Epic Carnival | Where Sports and Pop Culture Collide: TOP 10 NORV TURNER MURDER FANTASIES FOR LADANIAN TOMLINSON'S FANTASY FOOTBALL OWNERS

TOP 10 NORV TURNER MURDER FANTASIES FOR LADANIAN TOMLINSON'S FANTASY FOOTBALL OWNERS

by DMtShooter, Five Tool Tool

10. In the conservatory, with a lead pipe

9. Spontaneous "Spanners"-style head explosion from the force of millions of minds of pure hate

8. Tossed from a high building that has a tight grid of piano wire strung underneath it, so that his stupid, stupid brain is strained, then left to rain down on the stupid, stupid heads of the Chargers front office that signed him

7. Sicilian-style match of wits where Norv ends things by smashing his own skull in with the goblet by accident

6. We can't reveal all of the details on an advertising-friendly Web blog like this one, but it involves polonium and a ferret

5. Stabbing him 2.3 times in the abdomen, to match LdT's yards per carry this year

4. "Clockwork Orange" style marathon loop viewing of "The Game Plan," "The Replacements" and "The Longest Yard" (remake) until Norv gnaws through his own wrists

3. Gitmo. It's the American Way!

Data shown:
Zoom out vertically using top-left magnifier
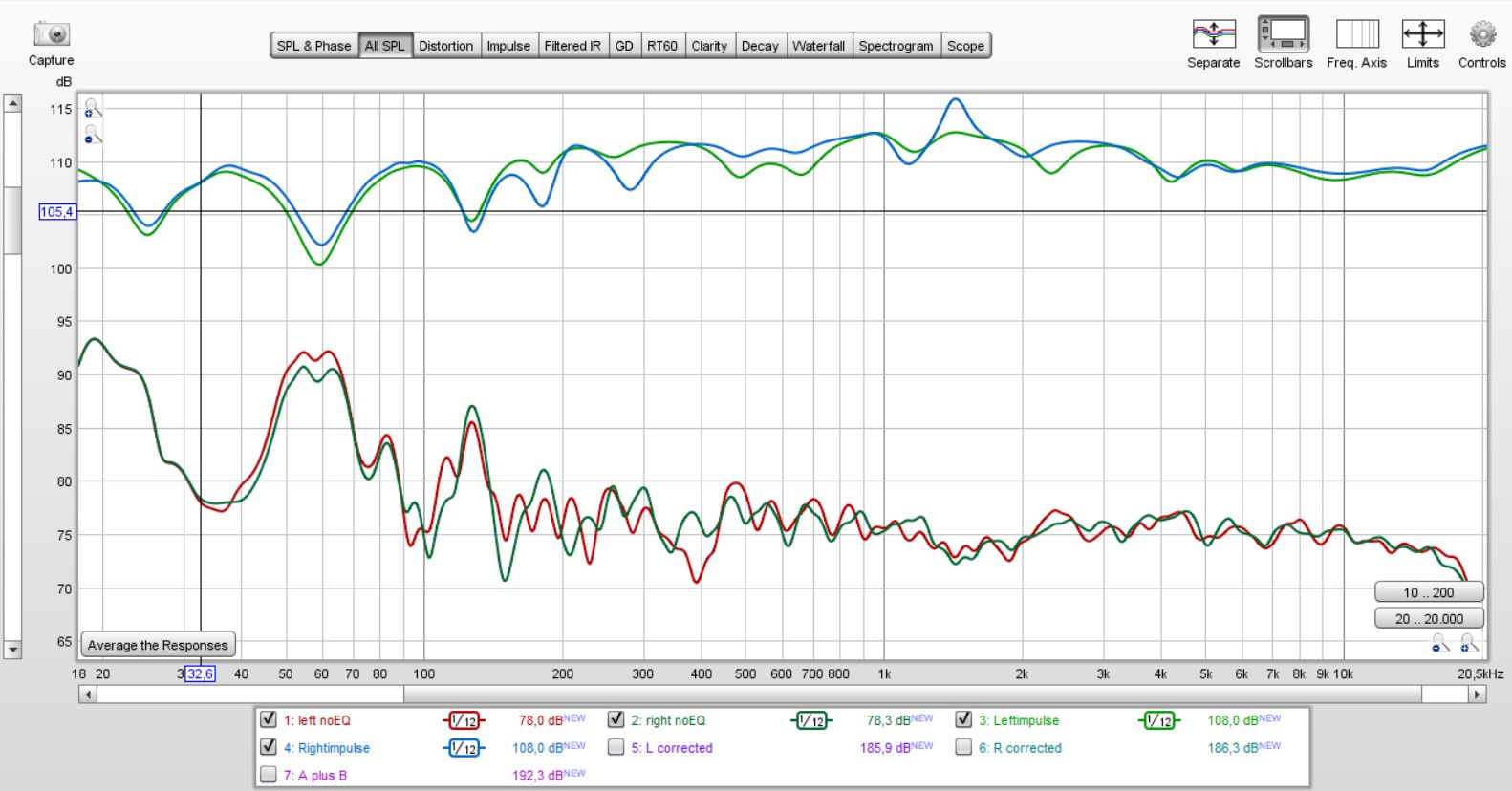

Exercises to complete:
**a.** In the Norv Turner list, why is he stabbed 2.3 times?
**b.** Name every movie that the Norv Turner list says is shown in the marathon loop viewing.

The solutions:
**a.** To match LdT's yards per carry this year.

**b.** "The Game Plan," "The Replacements," and "The Longest Yard" (remake)